### DATA RECORDS ###

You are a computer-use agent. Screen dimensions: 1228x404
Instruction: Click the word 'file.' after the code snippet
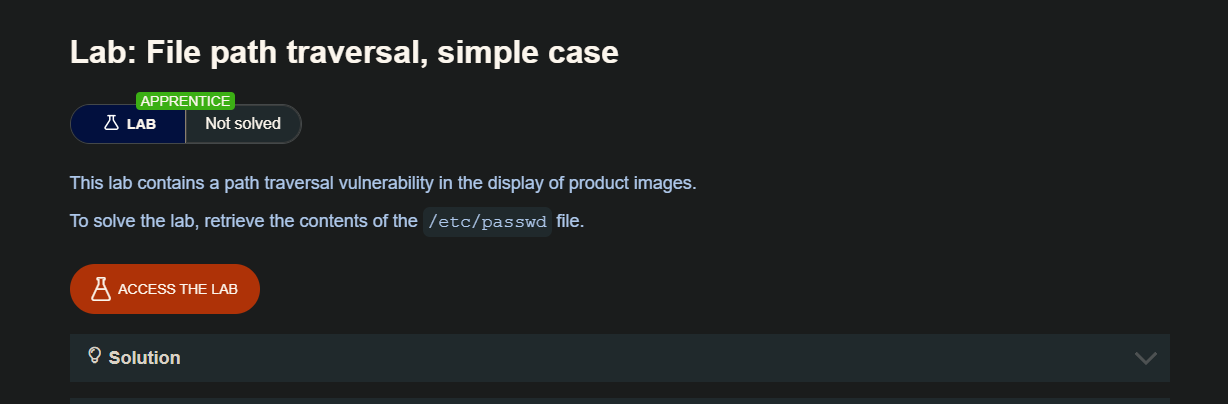570,221
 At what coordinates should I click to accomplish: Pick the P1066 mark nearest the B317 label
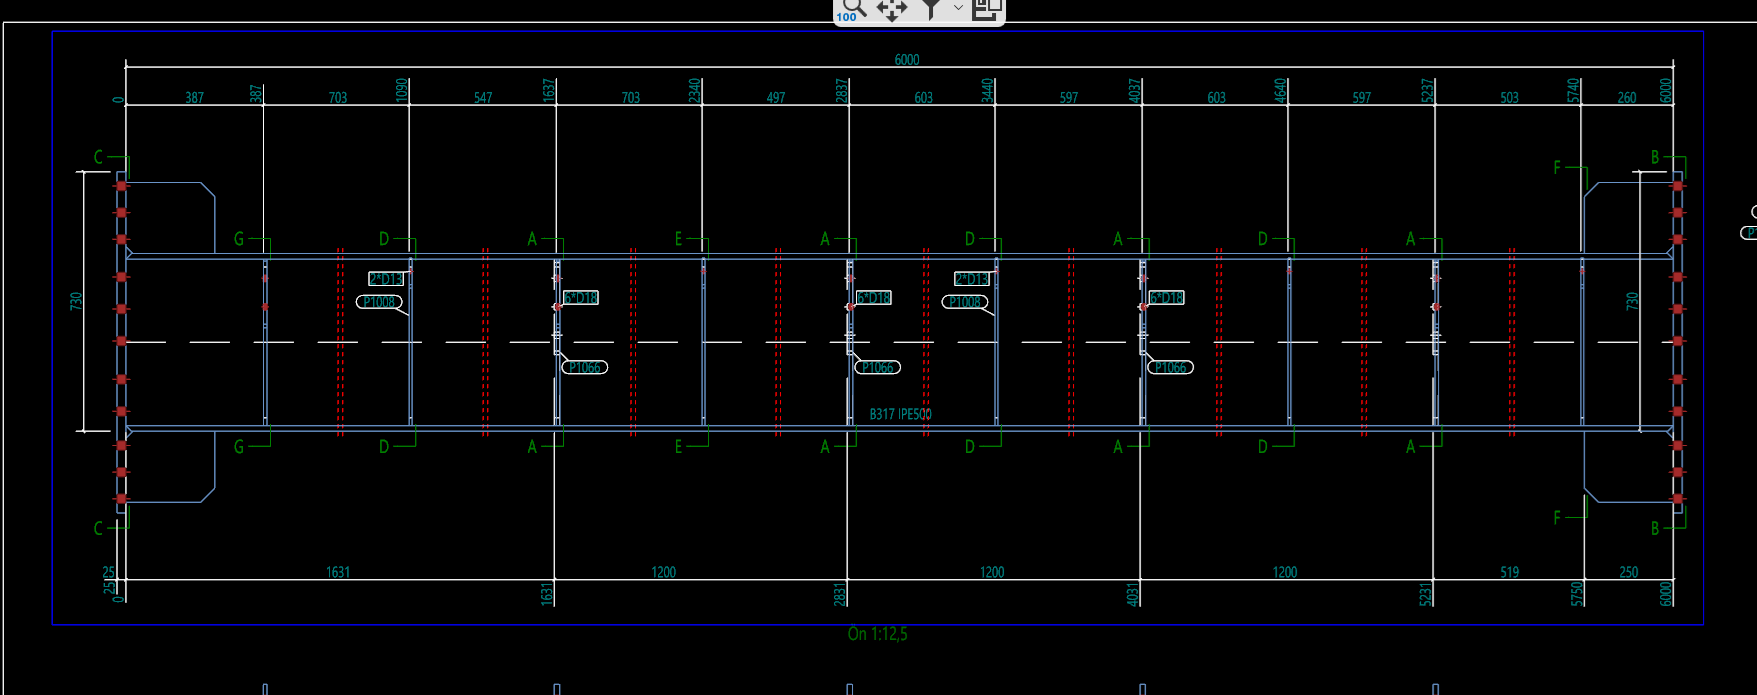click(x=878, y=368)
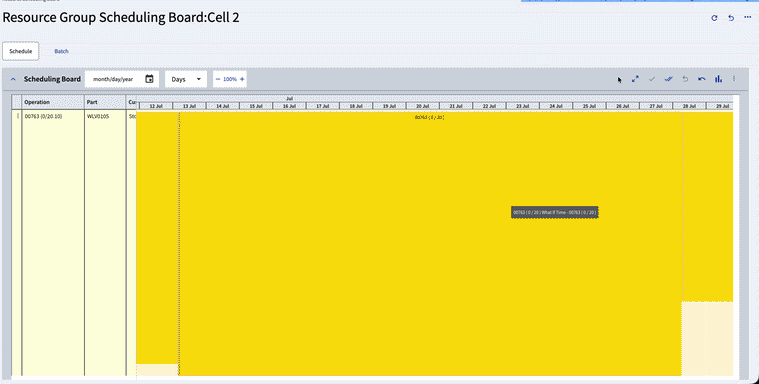Viewport: 759px width, 384px height.
Task: Go back using the header return arrow
Action: tap(731, 18)
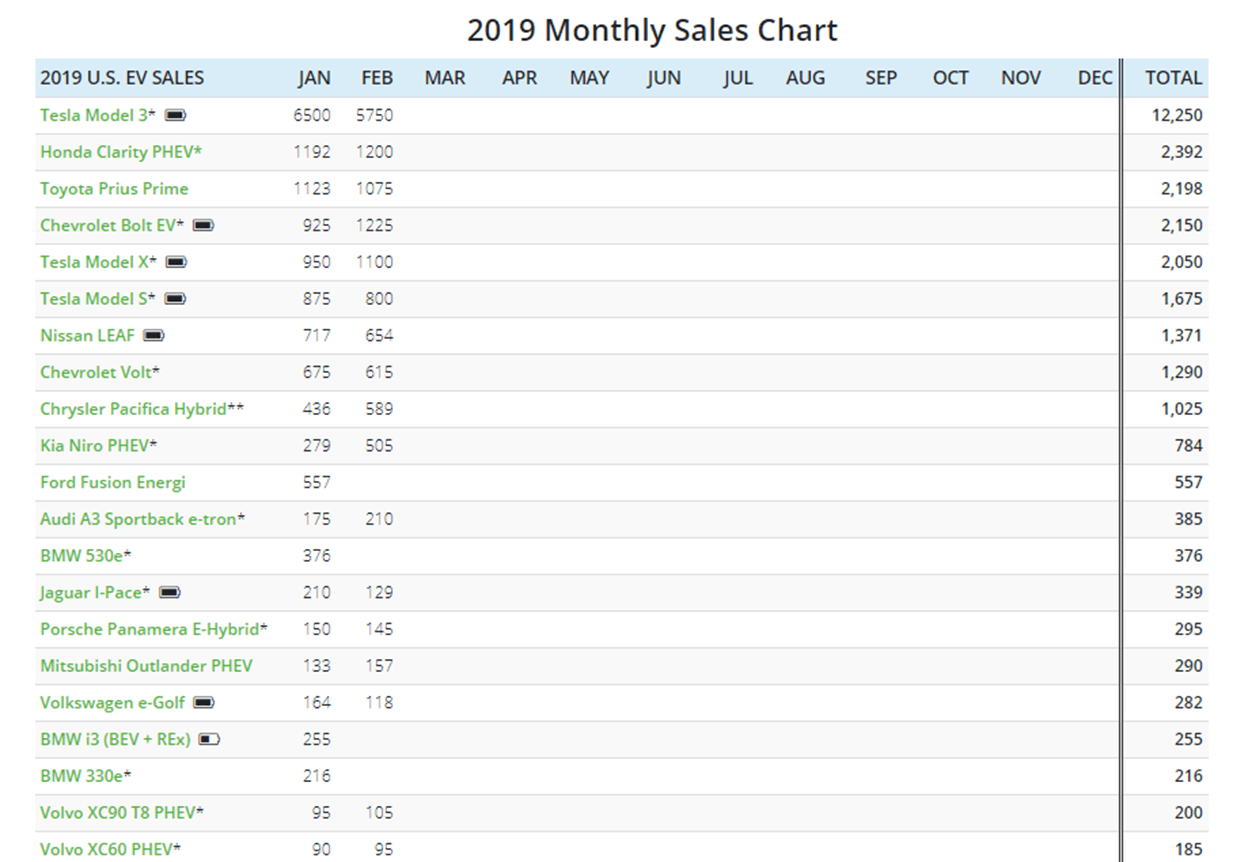Image resolution: width=1248 pixels, height=862 pixels.
Task: Click battery icon next to Tesla Model S
Action: click(x=175, y=299)
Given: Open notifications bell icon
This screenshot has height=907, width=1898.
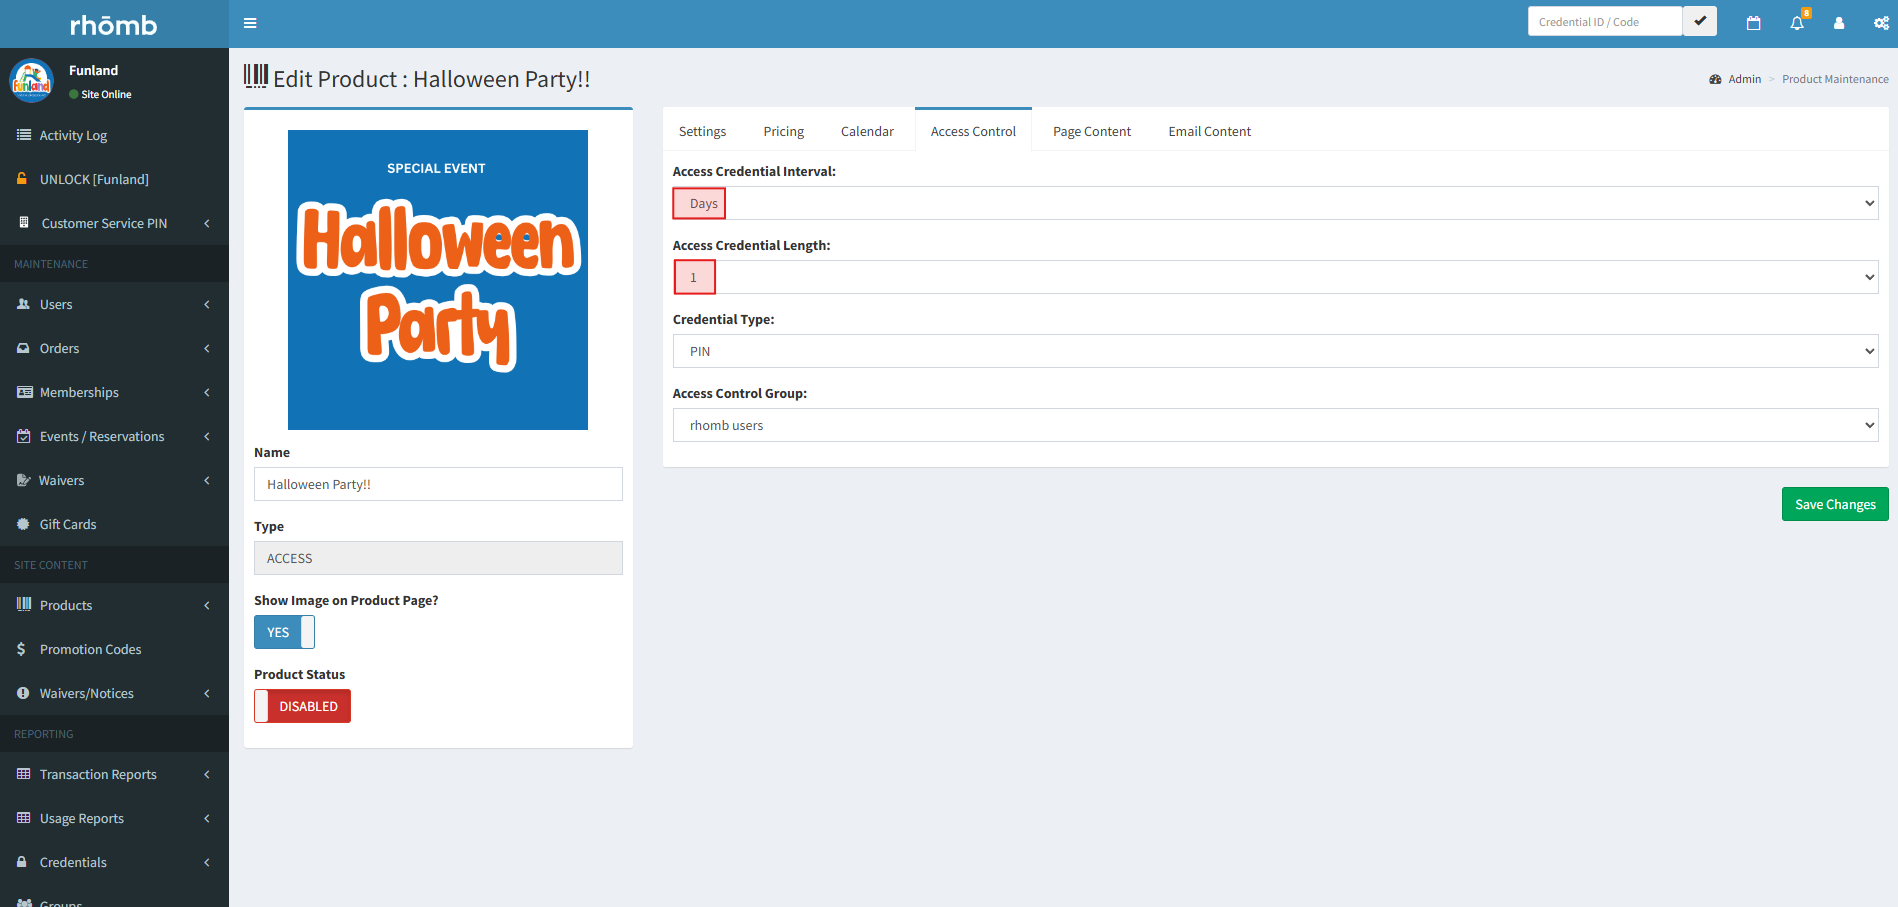Looking at the screenshot, I should [x=1797, y=23].
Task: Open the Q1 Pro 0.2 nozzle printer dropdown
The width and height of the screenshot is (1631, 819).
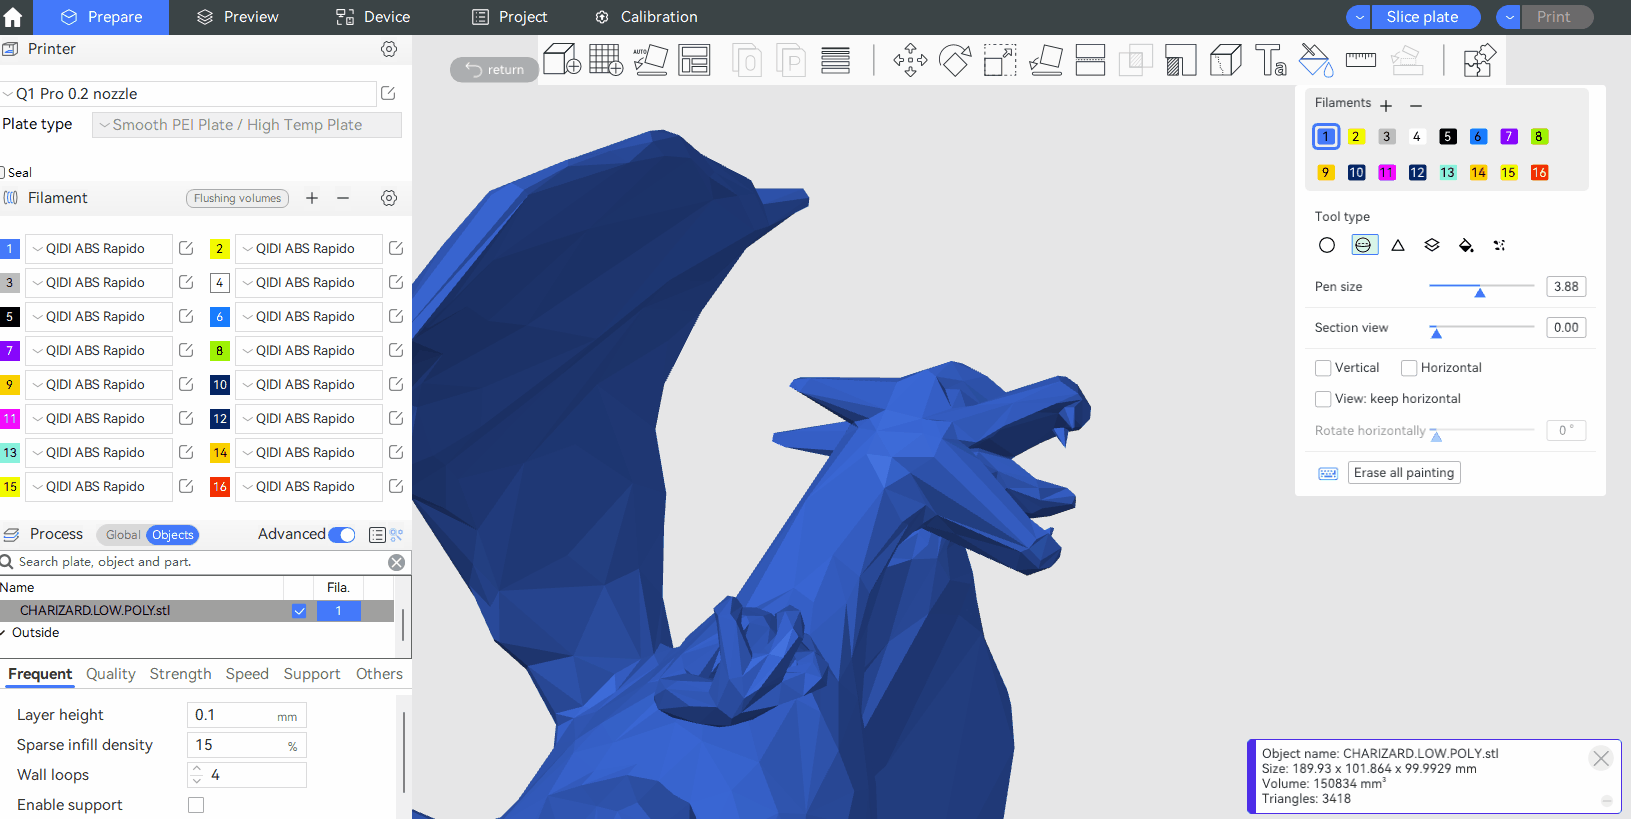Action: pos(188,94)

###

- _EXERCISE DIRECTIONS_: Excluding all pictures, reproduce the records exactly as they appear above.

- _ANSWER BELOW_:
You are a computer-use agent. Screen dimensions: 1228x404
Instruction: Click the word 'file.' after the code snippet
570,221
 At what coordinates should I click to accomplish: Pick the P1066 mark nearest the B317 label
click(x=878, y=368)
Viewport: 759px width, 384px height.
Task: Go back using the header return arrow
Action: tap(731, 18)
Image resolution: width=1248 pixels, height=862 pixels.
Task: Click battery icon next to Tesla Model S
Action: click(x=175, y=299)
Given: Open notifications bell icon
This screenshot has height=907, width=1898.
Looking at the screenshot, I should [x=1797, y=23].
Task: Open the Q1 Pro 0.2 nozzle printer dropdown
The width and height of the screenshot is (1631, 819).
Action: pos(188,94)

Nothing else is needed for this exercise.